The students who seemed to have deep self-reflection following the standardized patient encounter appeared to develop their own framework and questions while viewing their digital recording, which is consistent with the metacognitive approach, which increases self-control and mastery of knowledge and skills [
37]. Therefore, the depth of student knowledge gained from the review may be proportional to the depth of reflection following the standardized patient encounter. Utilizing established metacognitive techniques such as note-taking, active recall, and spaced learning could result in improvements in learning. Future studies of this could provide guidance for designing the encounter and follow-up learning activities.

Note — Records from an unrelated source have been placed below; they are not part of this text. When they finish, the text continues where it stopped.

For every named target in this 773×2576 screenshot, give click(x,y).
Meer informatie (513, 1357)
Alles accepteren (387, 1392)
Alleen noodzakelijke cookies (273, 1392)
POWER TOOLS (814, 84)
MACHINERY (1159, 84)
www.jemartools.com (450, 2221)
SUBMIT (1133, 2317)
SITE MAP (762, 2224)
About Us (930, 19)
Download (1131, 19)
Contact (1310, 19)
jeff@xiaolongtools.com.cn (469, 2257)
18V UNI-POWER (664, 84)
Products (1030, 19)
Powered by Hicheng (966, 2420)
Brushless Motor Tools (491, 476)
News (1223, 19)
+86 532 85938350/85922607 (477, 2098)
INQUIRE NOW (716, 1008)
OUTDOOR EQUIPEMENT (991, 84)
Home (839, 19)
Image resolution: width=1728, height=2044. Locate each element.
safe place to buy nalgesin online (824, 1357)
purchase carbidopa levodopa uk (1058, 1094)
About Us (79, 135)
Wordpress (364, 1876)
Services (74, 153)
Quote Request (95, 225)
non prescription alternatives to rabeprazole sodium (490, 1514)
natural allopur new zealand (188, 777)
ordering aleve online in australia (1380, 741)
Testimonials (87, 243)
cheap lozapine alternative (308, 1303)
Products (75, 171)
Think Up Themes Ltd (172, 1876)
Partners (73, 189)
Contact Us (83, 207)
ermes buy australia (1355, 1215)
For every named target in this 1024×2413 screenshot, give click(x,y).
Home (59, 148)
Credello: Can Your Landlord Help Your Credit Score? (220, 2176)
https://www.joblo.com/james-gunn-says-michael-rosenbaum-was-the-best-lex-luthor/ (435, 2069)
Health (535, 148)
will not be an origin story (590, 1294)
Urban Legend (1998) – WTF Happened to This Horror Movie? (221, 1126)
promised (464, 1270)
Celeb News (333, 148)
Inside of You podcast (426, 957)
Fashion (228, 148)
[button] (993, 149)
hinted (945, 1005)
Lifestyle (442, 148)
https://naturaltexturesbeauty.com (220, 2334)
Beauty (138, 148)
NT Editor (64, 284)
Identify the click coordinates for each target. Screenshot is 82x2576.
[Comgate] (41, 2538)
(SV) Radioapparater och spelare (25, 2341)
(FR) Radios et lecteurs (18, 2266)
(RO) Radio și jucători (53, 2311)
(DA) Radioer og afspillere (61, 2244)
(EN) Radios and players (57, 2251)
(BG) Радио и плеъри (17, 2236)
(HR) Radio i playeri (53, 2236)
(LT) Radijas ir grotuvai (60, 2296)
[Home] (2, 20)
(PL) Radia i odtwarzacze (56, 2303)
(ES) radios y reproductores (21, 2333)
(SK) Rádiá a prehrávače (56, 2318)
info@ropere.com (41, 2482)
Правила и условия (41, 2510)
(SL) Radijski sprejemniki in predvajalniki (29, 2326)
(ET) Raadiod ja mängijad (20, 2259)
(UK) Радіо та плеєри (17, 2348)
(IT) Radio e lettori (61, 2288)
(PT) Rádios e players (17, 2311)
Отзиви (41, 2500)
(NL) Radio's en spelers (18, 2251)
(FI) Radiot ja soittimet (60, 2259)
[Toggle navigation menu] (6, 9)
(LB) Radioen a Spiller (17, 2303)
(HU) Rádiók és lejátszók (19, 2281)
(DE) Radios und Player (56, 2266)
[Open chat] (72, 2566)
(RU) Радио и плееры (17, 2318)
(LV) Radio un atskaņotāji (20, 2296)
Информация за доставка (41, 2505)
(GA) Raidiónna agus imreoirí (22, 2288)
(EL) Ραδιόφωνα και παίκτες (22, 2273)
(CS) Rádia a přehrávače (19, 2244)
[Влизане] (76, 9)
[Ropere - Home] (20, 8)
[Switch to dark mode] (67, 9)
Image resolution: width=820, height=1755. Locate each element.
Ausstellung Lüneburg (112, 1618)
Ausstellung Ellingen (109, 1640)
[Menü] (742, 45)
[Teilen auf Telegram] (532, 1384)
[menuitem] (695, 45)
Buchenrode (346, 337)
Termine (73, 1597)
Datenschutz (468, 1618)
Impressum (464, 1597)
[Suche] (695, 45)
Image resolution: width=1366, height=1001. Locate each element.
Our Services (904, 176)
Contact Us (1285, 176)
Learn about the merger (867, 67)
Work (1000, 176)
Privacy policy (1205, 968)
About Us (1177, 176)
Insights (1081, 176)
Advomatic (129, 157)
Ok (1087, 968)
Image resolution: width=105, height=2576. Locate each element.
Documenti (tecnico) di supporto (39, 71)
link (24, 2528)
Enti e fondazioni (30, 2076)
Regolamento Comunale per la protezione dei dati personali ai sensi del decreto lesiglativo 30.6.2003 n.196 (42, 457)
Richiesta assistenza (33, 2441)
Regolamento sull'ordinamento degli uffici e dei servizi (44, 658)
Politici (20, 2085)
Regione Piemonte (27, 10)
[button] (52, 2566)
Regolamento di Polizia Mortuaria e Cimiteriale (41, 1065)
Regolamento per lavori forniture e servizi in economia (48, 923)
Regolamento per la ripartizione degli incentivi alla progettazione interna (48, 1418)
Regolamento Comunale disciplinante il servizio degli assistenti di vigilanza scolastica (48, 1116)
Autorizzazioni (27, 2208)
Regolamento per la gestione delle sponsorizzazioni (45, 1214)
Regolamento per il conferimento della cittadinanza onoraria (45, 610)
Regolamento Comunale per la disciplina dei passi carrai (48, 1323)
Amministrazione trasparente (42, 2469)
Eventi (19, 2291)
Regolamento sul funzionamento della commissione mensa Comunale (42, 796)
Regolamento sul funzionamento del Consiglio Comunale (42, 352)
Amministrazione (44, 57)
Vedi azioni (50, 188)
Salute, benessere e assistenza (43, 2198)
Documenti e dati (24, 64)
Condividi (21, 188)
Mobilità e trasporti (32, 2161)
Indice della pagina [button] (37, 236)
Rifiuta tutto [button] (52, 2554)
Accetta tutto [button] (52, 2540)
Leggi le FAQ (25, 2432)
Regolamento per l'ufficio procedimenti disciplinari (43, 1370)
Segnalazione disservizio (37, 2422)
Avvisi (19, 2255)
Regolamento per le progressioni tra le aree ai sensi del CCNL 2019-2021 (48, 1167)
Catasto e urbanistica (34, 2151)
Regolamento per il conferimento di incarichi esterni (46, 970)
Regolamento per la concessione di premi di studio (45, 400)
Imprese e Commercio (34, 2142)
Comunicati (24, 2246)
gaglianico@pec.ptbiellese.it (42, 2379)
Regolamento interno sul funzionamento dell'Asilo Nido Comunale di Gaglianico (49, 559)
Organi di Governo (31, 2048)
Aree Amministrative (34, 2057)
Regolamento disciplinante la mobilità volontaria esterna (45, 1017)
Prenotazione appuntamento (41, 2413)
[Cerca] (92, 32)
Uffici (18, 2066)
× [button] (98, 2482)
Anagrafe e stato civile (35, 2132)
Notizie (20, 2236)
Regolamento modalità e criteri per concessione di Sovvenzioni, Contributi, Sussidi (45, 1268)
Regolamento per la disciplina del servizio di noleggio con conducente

Participants noted the initial difficulty in watching themselves on video. To decrease this self-focus and maximize the opportunity to deepen reflection, students could have graded exposure to recordings over time in the curriculum. Previous research has reported that it may be helpful to have student physical therapists use video-assisted self- and peer-assessment earlier in their training [
22]. More frequent use of digital recordings with lower assessment stakes in a vertically integrated curriculum may diminish the initial shock, decrease focus on idiosyncrasies, and maximize focus on the integration of curricular content and standardized patient interaction. Another consideration in facilitating clinical growth is having a peer review the recording simultaneously to provide additional feedback. The use of peers to review recordings has been deemed helpful in developing clinical skills [
21].
The findings from this study support the use of digital recordings to augment learning from integrated standardized patient examinations (ISPEs). The recordings can provide an overall objective picture for the student learner to identify aspects of the encounter they performed well and areas for improvement. Some student comments revealed a tendency to review a video with a “negative” lens on what was not performed, rather than the elements of the encounter that were done well. Using a balanced approach in viewing to reinforce positive elements of the patient encounter while simultaneously encouraging areas for growth could be helpful in maximizing this educational tool. Additionally, archiving digital recordings of students’ ISPEs in a longitudinal integrated curriculum may allow for tracking student development over time.
Limitations
A main limitation of this study is that the observational data were collected from a small sample cohort from a single site. The small sample size is a limiting factor in the transferability of findings. Also, while the collection of data using an online survey tool is convenient, flexible, and anonymous, narrative responses could have been bolstered using semi-structured interviews of students in focus groups. However, in this instance, the primary and secondary authors elected to not perform focus groups to minimize bias towards students in future classes. Focus groups conducted by someone other than the instructors could have provided further participant insights and added to this study.